What makes a password safe?
AG Password Generator uses your browser's cryptographic random number generator (crypto.getRandomValues) to create unpredictable passwords. It never relies on weak randomness like Math.random, and generated values are never sent to a server or stored — they exist only on your own device.
Password safety is measured in entropy (bits). The longer the password and the more character types it uses, the higher the entropy and the harder it is to crack by brute force. As a rule of thumb, 60+ bits is strong and 100+ bits is very strong.
The safest approach is to use a different password for every site and keep them in a password manager. When you must memorize one, a passphrase made of several words is far easier to remember than a random string while remaining plenty strong.
How to use
- Set the password length with the slider. For online accounts, 16 characters or more is recommended.

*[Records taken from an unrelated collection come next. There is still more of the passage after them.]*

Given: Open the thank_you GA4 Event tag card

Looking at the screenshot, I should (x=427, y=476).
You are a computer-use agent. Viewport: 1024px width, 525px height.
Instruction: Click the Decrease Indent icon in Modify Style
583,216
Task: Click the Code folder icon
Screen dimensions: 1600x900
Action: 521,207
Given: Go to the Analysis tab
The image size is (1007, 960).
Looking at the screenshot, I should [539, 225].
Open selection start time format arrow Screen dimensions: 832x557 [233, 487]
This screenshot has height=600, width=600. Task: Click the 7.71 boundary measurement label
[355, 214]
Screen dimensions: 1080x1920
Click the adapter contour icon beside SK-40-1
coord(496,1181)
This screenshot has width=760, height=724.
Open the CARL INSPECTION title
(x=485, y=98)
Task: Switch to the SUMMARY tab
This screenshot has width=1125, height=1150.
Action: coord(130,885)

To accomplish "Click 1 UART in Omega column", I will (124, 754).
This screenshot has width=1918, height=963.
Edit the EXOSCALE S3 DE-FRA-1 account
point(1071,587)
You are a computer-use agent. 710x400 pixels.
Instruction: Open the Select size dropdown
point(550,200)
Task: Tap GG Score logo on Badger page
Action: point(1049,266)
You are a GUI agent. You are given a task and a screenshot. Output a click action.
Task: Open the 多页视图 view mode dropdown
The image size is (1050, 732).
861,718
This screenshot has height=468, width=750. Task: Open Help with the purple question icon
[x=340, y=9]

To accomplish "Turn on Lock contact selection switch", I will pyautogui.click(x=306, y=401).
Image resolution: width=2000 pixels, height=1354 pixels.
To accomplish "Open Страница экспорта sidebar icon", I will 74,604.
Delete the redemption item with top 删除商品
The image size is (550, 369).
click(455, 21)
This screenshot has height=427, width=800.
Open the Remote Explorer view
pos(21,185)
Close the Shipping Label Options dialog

- Turn on the character sets to include — uppercase, lowercase, numbers, symbols — and enable exclude ambiguous if needed.
- Press the copy button to copy the password to your clipboard, and use regenerate to create a new one.
- If you need something easier to remember, build a word-based password on the Passphrase tab.
Frequently asked questions
How long should a secure password be?
At least 12 characters for online accounts, and 16 or more for important ones. Mixing uppercase, lowercase, numbers and symbols greatly increases entropy at the same length.
Where is my password stored?
Nowhere. Every password is generated in your browser with crypto.getRandomValues and is never sent to a server. It disappears when you reload the page.
Are passphrases safer?
With enough words (4 or more), a passphrase is as strong as a random string while being much easier to remember. Example: river-tiger-cloud-42.
What does 'exclude ambiguous characters' do?
It removes characters that are hard to tell apart, such as the digit 0 and capital O, or the digit 1 and lowercase l and capital I. This helps avoid mistakes when copying by hand.
What does entropy (bits) mean?
It expresses how many guesses are needed to crack a password, on a logarithmic scale. Each extra bit doubles the number of possibilities. Higher values are more resistant to brute-force attacks.